1. The Earth Angel. So fucking perfect all the fucking time, until you just want to smash their imaginary face in. This character is sometimes known as the Mary Sue, but that’s fucking sexist and also ignores the term’s origins in fan fiction. So I’m going with Earth Angel, because this character, whether male, female, another gender, or entirely genderless, is so goddamn perfect that they stop the story dead in its tracks. Nothing ever happens that they can’t fix perfectly, with no consequences or fucking it up or accidental deaths or anything. Snore.

2. The Psychopath. Dead, emotionless, usually bad-ass, and completely in control. I don’t know how this became a thing—though I’m looking hard in your direction, American Psycho—but it is creepy as hell. If your protagonist relentlessly mows down others in order to get their own way, then I’m probably rooting for the villain.

This doesn’t mean characters can’t be selfish. Selfishness is part of being human, and a healthy amount of self-interest drives characters to make interestingly poor choices. But a dead-eyed hustler who uses other people as a means to an end and then discards them without a second thought? Someone put a scorpion in their Armani jacket, will you?

3. The Lump. Need a character who does something? Look elsewhere. This often-found problematic protagonist never actually does anything. Instead, they’re relentlessly shoved around the story by other characters, like a leaf on storm-force winds. They might as well be a camera lens for the reader to see the story, an dispassionate observer of the events. The good news is their dead weight will be enough to drag the Sack of Crappy Protagonists into the briny depths.

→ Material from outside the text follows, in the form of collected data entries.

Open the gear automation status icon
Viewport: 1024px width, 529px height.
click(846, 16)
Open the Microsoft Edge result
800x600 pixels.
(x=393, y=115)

4. The Emo Sad-Bag. We get it. You’re fucked up. You hurt. But, for the love of Christ’s most holy butthole, do you have to keep talking about it? Or thinking about it? Or generally sitting around like a mopey sack of crap, looking in mirrors and sighing wistfully?

Into the sack. Try not to drown in your own bravely-held-back tears before we get to the shore.

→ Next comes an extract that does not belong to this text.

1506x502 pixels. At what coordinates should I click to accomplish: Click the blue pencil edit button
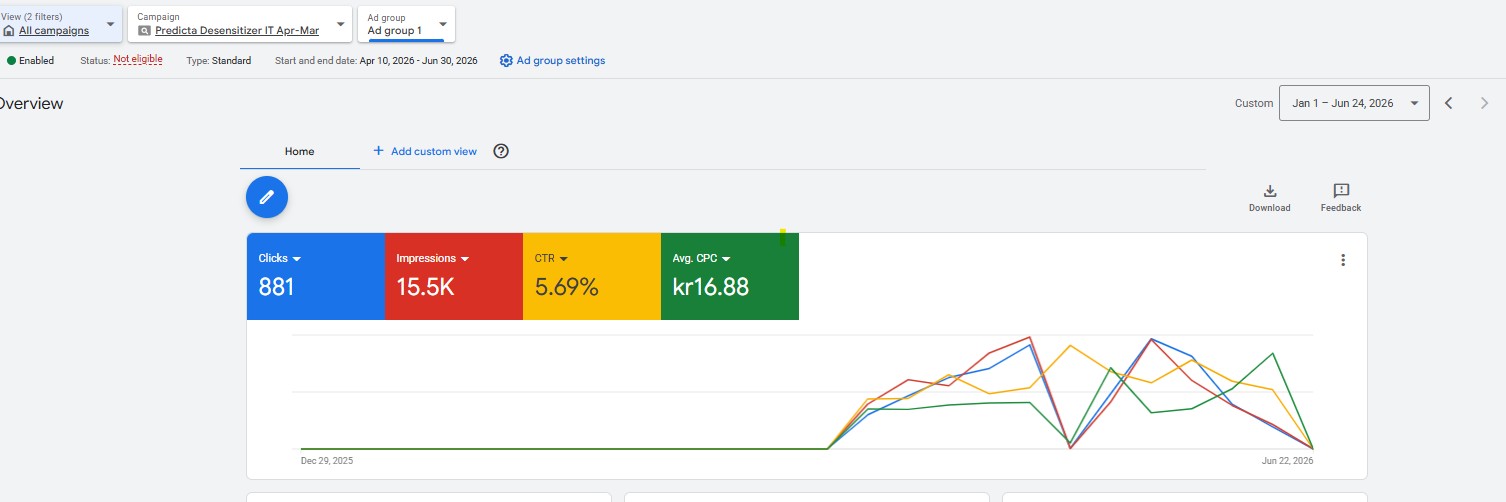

5. The Idiot. I cannot deal with stupid protagonists. Short-sighted is fine; bright but not as smart as they think they are is even better. But genuinely stupid, to the point of making bad choices for no goddamn reason at all other than the author needed a way to move the plot along? Get in the sa—actually. You don’t go in the sack. The lazy author who created you goes in the sack.

What about you? What protagonists can you not abide?

*As always, your mileage may vary. Someone out there must love psychopath characters, or they wouldn’t keep getting written.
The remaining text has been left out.